What you will do: Count the lines in the records below that contain the string "label", treating case as significant, and reply with only that number.

start Input material

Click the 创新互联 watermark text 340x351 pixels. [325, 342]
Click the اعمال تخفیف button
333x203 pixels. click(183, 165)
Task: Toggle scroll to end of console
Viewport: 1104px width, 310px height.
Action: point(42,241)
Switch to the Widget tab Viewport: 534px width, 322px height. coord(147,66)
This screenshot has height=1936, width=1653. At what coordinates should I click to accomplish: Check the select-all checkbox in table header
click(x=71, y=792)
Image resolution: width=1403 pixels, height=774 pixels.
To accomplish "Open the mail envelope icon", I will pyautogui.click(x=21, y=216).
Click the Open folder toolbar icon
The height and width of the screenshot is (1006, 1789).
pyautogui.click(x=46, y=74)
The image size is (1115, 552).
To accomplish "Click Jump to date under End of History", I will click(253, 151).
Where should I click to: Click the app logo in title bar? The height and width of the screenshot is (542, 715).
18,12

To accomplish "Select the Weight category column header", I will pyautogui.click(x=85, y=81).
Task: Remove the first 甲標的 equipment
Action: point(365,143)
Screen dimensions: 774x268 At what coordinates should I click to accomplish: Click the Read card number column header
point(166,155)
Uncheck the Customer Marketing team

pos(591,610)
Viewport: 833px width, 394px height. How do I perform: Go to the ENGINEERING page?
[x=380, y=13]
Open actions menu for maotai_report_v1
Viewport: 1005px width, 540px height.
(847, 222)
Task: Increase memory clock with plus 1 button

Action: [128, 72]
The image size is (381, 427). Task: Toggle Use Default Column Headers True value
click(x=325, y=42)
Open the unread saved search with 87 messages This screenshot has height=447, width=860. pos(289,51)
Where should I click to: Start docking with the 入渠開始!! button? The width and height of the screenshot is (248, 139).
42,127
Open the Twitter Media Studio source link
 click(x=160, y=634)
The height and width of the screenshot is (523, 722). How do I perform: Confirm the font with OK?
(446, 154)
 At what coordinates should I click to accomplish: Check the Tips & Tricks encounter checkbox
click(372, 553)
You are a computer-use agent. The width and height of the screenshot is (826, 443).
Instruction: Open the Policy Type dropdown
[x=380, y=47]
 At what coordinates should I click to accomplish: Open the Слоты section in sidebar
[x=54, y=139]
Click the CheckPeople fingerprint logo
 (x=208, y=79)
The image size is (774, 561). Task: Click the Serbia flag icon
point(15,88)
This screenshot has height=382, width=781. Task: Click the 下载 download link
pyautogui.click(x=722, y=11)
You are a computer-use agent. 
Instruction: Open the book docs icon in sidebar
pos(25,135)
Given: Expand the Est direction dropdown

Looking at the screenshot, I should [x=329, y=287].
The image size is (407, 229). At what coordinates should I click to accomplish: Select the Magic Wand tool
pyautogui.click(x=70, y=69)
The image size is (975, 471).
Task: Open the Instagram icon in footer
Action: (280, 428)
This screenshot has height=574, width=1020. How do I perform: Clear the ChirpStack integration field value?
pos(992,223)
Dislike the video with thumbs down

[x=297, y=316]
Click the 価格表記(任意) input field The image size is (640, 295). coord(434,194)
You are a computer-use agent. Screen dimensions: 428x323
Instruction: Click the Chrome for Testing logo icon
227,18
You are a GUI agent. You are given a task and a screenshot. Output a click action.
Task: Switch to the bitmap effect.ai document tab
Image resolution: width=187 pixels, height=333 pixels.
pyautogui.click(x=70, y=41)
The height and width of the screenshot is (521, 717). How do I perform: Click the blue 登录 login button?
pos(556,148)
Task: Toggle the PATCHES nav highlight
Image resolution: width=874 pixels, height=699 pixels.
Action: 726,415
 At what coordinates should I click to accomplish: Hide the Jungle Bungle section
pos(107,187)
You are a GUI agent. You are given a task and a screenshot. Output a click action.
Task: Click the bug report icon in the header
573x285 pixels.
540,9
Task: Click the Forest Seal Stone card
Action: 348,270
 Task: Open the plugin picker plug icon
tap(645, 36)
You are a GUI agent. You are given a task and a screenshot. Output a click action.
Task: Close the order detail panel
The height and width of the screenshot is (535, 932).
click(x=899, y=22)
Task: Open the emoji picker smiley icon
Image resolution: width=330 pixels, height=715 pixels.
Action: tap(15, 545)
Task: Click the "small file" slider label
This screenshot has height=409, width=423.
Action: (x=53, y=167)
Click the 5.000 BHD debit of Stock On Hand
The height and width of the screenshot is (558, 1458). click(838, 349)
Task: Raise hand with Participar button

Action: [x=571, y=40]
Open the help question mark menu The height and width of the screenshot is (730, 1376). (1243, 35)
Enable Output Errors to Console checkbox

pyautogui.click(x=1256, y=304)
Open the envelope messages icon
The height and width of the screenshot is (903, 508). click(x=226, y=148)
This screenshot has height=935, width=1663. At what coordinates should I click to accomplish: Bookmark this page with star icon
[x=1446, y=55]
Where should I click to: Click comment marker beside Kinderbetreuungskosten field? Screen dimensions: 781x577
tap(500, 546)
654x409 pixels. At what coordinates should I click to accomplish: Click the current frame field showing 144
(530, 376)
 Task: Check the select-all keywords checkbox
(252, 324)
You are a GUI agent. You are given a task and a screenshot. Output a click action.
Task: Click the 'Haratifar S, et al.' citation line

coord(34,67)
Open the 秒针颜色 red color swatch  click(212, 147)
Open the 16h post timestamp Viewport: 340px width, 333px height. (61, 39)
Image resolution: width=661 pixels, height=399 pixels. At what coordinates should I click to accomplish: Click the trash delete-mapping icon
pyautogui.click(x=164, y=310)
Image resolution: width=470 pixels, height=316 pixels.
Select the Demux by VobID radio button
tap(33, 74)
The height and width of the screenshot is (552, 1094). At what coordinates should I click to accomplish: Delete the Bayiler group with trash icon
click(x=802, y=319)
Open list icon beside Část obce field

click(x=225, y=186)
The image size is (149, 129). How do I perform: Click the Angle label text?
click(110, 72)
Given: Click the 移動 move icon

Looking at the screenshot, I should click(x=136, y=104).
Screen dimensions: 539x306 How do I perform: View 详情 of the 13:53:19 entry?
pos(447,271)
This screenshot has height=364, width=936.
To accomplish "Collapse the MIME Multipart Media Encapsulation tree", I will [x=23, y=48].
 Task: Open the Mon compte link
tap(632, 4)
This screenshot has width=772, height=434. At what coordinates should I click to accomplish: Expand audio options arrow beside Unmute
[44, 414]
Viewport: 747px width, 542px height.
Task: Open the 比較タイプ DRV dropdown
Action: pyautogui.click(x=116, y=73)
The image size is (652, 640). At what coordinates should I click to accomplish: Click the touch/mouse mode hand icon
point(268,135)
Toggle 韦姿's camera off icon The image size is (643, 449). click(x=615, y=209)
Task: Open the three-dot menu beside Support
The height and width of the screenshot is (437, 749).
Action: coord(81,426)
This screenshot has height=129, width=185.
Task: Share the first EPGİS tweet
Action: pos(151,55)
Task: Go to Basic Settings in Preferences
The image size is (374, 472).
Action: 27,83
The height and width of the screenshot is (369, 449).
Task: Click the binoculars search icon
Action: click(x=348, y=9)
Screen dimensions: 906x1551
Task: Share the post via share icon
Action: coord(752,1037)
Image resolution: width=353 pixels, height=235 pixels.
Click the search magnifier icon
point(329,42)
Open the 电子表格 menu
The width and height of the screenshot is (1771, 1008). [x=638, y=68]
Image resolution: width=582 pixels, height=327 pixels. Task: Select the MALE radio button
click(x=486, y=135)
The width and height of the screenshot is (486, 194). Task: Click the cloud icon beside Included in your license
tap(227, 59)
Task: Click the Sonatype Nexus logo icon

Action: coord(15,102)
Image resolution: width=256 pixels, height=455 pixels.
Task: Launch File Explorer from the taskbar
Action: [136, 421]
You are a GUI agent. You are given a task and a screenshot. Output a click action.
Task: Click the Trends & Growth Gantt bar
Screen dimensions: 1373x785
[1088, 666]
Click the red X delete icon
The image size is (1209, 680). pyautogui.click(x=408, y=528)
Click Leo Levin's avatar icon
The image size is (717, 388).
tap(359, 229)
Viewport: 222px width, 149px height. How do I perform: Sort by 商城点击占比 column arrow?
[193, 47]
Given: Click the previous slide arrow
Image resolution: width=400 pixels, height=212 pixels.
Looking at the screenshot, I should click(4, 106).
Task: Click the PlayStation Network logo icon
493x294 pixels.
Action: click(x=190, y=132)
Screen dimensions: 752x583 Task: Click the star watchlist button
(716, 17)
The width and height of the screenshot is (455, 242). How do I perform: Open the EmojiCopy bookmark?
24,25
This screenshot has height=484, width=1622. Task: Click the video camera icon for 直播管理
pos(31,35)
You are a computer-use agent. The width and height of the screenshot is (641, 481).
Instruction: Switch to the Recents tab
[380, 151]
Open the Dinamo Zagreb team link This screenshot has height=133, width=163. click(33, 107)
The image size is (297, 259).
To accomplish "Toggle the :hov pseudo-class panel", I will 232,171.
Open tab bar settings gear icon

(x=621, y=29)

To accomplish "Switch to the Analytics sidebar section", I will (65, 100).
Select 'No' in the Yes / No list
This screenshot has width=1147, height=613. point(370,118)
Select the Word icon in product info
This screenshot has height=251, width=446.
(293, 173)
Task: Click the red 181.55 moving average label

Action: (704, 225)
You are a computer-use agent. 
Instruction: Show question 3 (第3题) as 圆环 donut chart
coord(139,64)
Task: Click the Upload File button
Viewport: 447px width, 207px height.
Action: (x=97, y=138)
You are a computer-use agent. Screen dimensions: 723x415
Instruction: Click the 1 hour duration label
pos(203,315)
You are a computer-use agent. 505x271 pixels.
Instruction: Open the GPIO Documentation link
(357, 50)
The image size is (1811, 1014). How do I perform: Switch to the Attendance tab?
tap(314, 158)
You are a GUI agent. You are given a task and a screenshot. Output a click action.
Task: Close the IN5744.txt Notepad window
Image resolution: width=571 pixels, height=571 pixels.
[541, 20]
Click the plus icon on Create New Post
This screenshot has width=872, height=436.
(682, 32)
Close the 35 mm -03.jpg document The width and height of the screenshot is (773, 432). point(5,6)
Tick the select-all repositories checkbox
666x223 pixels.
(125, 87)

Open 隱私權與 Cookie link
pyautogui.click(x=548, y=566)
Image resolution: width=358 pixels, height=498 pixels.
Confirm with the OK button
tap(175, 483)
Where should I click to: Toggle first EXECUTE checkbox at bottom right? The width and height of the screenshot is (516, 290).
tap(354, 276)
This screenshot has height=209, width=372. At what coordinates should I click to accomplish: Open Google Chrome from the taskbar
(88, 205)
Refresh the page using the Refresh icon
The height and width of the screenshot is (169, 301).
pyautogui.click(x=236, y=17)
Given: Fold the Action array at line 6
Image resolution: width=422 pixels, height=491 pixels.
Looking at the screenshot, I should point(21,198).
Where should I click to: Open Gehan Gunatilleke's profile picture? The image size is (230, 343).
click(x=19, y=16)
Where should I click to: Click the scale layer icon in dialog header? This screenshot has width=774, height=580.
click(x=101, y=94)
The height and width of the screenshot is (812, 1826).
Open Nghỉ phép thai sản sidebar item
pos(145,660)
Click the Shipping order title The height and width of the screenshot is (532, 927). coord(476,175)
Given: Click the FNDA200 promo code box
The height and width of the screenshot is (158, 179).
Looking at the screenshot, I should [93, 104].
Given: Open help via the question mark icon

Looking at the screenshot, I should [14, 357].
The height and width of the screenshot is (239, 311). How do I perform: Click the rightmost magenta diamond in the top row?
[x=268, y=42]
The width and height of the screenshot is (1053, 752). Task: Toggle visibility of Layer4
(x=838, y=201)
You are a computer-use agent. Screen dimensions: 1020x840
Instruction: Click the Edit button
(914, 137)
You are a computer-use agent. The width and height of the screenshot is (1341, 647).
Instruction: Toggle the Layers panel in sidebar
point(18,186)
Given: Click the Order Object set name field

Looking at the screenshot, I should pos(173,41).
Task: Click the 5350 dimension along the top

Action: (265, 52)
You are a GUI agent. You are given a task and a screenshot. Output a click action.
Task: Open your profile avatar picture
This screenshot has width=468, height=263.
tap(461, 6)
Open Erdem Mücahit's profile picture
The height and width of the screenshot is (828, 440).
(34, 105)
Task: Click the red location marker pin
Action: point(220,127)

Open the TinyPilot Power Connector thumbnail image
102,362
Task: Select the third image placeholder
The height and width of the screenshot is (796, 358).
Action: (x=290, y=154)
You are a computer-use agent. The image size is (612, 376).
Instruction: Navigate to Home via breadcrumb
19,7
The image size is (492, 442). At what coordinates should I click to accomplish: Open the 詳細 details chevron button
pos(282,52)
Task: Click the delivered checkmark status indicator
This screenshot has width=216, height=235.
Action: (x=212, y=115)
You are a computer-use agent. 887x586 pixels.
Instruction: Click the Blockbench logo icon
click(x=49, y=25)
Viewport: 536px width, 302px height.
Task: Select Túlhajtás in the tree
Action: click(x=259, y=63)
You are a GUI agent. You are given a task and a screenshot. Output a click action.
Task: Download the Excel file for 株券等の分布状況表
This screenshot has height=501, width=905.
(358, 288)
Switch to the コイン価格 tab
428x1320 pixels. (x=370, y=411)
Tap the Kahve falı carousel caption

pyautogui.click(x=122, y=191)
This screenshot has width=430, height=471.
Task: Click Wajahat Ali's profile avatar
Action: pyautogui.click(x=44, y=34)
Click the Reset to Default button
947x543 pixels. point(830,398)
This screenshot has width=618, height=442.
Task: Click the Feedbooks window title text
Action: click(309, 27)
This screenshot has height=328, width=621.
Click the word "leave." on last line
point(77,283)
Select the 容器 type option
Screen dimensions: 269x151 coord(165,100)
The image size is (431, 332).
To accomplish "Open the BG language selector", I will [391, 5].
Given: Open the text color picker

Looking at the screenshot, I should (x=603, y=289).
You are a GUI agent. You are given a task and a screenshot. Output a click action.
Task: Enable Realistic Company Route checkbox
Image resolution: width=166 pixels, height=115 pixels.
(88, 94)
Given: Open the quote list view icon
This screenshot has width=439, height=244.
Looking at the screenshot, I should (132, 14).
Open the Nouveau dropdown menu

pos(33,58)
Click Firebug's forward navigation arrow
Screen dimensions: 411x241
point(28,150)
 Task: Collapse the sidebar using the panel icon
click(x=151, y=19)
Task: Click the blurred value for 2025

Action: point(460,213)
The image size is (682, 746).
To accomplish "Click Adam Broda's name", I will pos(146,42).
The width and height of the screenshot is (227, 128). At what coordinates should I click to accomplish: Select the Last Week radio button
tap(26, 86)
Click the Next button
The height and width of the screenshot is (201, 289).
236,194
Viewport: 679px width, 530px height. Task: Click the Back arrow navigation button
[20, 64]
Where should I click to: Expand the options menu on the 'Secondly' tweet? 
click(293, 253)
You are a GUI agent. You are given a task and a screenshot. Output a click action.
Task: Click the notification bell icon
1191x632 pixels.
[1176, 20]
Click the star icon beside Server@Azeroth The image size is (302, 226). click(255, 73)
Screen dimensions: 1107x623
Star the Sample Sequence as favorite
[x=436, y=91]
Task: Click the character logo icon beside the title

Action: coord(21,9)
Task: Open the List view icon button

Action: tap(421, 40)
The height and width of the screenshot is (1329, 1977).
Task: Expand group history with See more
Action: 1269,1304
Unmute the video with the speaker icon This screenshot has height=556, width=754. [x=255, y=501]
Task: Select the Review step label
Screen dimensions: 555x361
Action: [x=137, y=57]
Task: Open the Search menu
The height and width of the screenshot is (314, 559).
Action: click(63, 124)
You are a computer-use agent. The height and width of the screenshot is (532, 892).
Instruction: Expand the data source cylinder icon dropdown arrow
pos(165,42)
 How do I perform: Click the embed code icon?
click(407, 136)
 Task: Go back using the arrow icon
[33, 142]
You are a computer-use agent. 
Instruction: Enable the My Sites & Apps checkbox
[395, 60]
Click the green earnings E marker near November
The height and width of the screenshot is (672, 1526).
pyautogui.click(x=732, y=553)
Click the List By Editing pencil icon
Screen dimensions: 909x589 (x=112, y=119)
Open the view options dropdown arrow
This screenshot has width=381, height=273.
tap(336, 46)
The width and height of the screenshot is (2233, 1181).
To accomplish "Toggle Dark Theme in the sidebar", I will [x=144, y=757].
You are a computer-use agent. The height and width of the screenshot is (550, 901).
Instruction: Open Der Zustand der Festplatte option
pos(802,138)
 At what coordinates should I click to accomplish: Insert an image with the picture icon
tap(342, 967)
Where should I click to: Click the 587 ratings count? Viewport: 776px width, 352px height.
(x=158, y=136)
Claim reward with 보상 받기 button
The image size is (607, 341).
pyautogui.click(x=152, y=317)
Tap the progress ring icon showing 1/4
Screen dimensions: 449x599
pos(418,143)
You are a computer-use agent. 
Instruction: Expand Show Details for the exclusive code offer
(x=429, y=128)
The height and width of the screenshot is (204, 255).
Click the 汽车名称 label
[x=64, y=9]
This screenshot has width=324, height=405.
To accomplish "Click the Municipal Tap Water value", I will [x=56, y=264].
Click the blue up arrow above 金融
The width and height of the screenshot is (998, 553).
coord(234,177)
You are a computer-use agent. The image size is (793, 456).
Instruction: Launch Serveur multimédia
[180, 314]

end Input material

Final result: 6